# Overview

As stated earlier, the objective function is responsible for evaluating the "goodness" or "performance" of a model or function when it is provided with a particular parameter set. This is sometimes referred to as a loss function within the machine learning space. The evaluation is provided as a globally comparable metric or measurement (some type of number).

```
metric = objective(parameter_set)
```

Defining this measure is outside the scope of this notebook. At a high level, the function might be defined as:

```
def objective(parameters_set):

    // Create a machine learning model
    // Train the model
    // Test the model
    // return test results metric

```


For educational purposed we will consider a trivial measure. Our objective function will return a number representing the sum of the sample parameters it was provided from the search space. For example, consider the following:

```
metric = objective(0)
# metric == 0

metric = objective(1,2,3)
# metric == 6

```

As stated earlier, defining the objective function depends on the search space. If the schema of the search space changes, so must the objective function. As we go through our examples, we will see the objective function's definition change to fit our search space.

# Examples
TODO: Add exampls of objective functions

# Considerations
## Cross Validation
Databricks has made some [comments](https://databricks.com/blog/2021/04/15/how-not-to-tune-your-model-with-hyperopt.html) regarding cross validation that are worth considering. 

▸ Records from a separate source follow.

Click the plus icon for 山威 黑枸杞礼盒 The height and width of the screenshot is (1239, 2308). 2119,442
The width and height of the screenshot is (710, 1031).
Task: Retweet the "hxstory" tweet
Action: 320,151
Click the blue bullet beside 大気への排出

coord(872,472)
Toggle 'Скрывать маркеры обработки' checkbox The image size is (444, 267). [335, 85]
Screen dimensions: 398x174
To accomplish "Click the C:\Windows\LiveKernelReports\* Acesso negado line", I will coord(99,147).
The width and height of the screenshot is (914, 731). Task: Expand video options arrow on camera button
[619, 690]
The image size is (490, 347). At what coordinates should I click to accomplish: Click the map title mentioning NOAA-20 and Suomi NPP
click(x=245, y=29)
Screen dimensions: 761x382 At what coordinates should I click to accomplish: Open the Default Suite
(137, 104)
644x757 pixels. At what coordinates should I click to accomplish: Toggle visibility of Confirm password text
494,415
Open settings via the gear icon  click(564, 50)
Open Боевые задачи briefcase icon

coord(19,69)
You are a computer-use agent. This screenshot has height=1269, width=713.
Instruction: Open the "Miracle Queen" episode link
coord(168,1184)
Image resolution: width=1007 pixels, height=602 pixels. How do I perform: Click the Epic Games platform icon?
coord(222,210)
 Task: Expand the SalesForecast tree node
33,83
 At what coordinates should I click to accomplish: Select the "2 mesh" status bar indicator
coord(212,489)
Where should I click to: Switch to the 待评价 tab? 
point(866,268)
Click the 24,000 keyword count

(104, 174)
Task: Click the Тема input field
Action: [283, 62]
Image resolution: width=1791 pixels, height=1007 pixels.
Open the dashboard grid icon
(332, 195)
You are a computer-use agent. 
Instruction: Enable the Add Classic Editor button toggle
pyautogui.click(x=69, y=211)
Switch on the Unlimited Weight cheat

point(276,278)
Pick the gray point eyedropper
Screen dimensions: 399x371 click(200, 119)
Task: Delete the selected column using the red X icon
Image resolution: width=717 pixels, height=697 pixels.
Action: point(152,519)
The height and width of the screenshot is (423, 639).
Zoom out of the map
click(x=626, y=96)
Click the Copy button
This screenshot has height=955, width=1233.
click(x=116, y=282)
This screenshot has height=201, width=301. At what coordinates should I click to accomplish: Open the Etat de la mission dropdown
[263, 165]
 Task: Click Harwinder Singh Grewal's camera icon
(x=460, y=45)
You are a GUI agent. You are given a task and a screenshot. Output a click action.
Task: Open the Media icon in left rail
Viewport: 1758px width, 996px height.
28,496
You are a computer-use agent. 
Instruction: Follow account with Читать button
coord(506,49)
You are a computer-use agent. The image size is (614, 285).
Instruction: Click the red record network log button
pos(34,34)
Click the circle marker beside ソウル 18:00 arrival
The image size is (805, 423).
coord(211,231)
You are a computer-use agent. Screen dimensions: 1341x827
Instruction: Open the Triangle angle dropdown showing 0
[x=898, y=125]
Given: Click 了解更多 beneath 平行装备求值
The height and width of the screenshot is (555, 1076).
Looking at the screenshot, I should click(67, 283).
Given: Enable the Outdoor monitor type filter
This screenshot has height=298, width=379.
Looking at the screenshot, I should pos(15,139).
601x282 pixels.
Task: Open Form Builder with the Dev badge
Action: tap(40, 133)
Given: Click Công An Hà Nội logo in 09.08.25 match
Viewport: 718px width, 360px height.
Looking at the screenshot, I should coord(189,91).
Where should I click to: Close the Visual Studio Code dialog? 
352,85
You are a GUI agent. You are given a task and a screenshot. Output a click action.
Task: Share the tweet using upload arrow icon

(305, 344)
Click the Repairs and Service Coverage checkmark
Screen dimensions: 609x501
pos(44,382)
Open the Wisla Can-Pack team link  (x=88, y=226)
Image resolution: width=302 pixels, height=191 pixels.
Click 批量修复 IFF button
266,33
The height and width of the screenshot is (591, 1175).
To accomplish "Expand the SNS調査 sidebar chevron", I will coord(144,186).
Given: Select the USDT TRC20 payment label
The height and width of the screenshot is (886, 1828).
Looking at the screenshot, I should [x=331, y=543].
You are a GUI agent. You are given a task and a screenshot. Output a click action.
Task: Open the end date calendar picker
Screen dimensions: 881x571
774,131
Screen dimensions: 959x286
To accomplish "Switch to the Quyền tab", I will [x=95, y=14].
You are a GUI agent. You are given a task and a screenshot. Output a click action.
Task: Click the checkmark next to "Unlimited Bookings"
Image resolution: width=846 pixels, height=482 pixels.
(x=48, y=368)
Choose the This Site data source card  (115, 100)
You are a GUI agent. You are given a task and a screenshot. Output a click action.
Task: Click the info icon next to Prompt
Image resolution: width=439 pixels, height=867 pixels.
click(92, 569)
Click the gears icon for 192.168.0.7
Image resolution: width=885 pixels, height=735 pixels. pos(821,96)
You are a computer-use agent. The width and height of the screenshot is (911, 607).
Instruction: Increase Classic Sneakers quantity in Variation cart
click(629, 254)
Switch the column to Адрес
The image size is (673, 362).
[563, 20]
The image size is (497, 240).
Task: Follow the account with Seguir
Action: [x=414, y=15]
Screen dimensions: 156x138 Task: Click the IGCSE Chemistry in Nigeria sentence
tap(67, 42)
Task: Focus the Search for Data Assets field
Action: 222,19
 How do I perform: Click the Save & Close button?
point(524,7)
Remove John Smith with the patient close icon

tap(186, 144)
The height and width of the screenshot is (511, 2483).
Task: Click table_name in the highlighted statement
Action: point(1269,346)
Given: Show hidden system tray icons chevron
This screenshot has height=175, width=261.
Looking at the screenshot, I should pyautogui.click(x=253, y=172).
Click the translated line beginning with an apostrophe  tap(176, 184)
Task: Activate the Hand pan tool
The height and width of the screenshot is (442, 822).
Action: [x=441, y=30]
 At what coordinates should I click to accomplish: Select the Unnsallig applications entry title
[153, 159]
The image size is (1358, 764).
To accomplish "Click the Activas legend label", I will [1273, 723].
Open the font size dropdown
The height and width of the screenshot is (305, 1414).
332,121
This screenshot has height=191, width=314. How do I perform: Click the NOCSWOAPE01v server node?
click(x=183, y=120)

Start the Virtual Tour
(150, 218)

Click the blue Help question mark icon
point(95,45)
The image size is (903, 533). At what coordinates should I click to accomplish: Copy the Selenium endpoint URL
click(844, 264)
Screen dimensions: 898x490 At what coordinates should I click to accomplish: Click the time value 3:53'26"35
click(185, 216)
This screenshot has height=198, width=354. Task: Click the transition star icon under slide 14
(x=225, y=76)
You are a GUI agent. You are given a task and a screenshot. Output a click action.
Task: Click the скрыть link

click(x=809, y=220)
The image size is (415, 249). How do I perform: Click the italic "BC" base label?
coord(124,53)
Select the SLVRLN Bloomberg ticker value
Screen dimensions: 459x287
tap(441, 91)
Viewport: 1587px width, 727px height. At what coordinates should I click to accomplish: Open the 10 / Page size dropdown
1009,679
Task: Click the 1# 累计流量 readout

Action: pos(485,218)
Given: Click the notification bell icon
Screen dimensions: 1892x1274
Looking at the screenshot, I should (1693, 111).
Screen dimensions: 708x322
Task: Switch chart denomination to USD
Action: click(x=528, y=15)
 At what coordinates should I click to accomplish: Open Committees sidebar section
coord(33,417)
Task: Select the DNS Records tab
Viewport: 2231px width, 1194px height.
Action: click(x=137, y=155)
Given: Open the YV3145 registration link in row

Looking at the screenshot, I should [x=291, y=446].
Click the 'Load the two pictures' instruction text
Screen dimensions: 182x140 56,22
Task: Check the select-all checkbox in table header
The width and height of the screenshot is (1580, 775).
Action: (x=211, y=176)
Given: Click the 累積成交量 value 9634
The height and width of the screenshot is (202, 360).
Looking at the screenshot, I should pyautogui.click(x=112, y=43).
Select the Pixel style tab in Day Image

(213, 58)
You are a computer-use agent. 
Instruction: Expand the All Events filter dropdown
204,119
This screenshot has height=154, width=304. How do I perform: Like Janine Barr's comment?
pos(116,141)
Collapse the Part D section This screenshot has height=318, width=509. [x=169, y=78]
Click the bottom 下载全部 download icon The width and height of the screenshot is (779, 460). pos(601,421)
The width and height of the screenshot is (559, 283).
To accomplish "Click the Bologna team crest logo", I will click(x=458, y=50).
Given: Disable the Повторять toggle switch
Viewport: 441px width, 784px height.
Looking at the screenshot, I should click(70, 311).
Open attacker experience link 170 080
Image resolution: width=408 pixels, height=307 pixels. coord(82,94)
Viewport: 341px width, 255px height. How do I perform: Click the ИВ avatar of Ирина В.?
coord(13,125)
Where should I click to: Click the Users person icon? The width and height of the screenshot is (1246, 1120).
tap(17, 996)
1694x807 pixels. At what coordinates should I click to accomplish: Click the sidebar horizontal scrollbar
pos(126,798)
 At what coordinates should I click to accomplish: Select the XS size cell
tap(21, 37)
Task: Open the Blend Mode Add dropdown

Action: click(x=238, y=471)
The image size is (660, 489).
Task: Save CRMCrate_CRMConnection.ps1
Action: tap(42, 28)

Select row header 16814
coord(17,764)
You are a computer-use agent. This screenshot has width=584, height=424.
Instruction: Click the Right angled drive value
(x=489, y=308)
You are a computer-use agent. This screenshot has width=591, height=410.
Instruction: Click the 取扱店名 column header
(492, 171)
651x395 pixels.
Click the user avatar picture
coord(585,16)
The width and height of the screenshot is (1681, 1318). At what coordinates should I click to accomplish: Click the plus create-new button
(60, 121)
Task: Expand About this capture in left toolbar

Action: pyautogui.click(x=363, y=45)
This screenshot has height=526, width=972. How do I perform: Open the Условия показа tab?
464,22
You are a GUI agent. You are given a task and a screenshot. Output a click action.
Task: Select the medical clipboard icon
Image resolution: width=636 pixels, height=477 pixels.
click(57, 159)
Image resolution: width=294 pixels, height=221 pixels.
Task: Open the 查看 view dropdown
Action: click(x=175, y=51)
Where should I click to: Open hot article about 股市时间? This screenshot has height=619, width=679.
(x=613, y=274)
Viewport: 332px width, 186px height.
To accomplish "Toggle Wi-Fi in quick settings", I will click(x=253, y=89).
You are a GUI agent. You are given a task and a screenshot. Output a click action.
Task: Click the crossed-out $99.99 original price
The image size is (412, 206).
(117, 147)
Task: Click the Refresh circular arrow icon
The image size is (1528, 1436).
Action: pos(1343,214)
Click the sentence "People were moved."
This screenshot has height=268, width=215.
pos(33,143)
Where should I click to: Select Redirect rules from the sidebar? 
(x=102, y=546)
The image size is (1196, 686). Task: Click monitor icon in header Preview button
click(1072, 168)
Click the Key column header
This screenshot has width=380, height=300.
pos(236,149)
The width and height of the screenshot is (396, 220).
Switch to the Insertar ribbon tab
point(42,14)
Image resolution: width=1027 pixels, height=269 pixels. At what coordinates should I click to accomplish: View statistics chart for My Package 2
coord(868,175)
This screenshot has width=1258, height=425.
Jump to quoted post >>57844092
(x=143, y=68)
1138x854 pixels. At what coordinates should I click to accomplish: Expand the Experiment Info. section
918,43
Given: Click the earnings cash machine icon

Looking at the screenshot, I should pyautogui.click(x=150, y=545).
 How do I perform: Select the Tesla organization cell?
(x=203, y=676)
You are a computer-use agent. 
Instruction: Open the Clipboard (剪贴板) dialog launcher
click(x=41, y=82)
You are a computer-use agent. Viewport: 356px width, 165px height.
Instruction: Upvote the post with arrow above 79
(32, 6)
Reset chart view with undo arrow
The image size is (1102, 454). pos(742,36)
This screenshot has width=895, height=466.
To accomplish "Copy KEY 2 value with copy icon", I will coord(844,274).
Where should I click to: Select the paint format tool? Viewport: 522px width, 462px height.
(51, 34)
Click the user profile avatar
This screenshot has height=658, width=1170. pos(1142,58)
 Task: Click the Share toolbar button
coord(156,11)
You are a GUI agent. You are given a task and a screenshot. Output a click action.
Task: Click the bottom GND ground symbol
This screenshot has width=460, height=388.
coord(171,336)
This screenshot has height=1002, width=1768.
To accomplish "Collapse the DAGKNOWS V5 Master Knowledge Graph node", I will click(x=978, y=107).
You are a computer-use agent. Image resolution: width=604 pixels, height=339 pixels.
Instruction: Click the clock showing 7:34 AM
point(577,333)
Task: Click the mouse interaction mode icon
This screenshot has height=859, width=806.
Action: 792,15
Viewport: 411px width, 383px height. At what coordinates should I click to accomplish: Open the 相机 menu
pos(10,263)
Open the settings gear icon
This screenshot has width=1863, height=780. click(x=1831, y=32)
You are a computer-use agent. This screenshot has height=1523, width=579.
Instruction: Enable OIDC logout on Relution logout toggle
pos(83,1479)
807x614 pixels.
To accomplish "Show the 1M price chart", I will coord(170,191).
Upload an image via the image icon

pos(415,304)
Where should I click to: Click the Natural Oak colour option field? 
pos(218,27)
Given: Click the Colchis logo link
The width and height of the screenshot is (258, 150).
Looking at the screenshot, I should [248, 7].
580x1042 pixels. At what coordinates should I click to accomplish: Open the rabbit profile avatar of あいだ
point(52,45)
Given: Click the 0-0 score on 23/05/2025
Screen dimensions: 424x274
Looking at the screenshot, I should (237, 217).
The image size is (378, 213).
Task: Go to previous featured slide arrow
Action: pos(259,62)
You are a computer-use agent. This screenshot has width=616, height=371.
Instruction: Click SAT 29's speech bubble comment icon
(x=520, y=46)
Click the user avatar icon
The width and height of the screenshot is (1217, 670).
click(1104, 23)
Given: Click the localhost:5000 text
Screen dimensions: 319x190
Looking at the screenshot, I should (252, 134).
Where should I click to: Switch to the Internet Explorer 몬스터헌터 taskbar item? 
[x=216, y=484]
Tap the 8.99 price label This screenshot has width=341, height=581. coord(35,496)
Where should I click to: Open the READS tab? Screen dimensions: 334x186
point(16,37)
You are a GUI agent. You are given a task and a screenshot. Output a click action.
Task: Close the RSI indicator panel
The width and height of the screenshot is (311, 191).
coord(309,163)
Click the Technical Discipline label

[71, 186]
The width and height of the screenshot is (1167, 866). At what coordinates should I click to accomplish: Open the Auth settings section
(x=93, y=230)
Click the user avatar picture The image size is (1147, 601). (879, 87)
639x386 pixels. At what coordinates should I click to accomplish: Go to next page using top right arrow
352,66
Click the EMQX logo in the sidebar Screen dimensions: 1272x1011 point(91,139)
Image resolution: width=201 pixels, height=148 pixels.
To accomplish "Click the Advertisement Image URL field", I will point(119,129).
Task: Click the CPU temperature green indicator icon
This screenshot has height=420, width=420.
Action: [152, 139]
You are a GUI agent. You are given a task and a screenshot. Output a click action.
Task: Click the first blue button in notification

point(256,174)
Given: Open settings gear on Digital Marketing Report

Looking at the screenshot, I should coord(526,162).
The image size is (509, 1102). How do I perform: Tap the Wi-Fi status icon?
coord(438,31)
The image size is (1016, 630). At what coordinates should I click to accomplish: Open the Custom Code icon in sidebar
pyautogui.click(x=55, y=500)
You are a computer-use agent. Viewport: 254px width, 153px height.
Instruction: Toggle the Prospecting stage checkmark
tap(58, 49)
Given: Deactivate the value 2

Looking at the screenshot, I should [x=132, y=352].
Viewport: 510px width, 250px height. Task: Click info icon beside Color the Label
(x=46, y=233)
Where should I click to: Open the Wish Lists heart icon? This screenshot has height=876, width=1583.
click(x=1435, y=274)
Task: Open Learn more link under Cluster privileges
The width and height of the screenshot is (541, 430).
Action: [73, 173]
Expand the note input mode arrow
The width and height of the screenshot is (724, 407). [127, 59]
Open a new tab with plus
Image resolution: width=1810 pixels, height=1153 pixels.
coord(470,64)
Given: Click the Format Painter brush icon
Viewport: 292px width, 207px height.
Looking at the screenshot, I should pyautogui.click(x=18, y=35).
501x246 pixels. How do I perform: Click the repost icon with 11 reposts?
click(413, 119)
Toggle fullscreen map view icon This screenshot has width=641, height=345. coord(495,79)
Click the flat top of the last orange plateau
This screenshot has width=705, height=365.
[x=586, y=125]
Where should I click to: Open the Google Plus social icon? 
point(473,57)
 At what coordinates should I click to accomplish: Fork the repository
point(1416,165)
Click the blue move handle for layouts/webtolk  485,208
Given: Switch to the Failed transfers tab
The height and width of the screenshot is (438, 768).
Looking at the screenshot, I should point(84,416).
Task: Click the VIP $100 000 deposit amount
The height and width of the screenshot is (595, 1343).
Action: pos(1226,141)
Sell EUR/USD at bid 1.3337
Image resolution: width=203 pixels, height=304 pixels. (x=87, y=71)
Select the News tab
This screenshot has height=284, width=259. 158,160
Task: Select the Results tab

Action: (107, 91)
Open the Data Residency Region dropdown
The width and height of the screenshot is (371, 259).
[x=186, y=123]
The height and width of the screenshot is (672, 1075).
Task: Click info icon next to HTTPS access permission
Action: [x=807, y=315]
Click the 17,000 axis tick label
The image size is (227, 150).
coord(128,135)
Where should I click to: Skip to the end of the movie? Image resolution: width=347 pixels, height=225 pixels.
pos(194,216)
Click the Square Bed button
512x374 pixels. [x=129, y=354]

Before getting into this, let's review the topic. In a nutshell, cross validation techniques, like k-folds will split the data into multiple sets intended for training and testing. It then trains the model multiple times on these (k) different sets of training and testing data to see how it performs accross them. The idea being that overfitting can be detected if a model performs inexplicably better on one set than another.

The argument from databricks is that the k-1 extra training sessions could have been spent exploring new points within the hyperparameter space. In other words, databricks is calling out the tradeoff between hyperparameter exploration and certainty of model accuracy. They argue that increasing max_evals by a factor of k is probably better than adding k-fold cross-validation, all else equal.

I might offer a hybrid approach and suggest performing cross validation on the top performing hyperparameter sets rather than all the sets.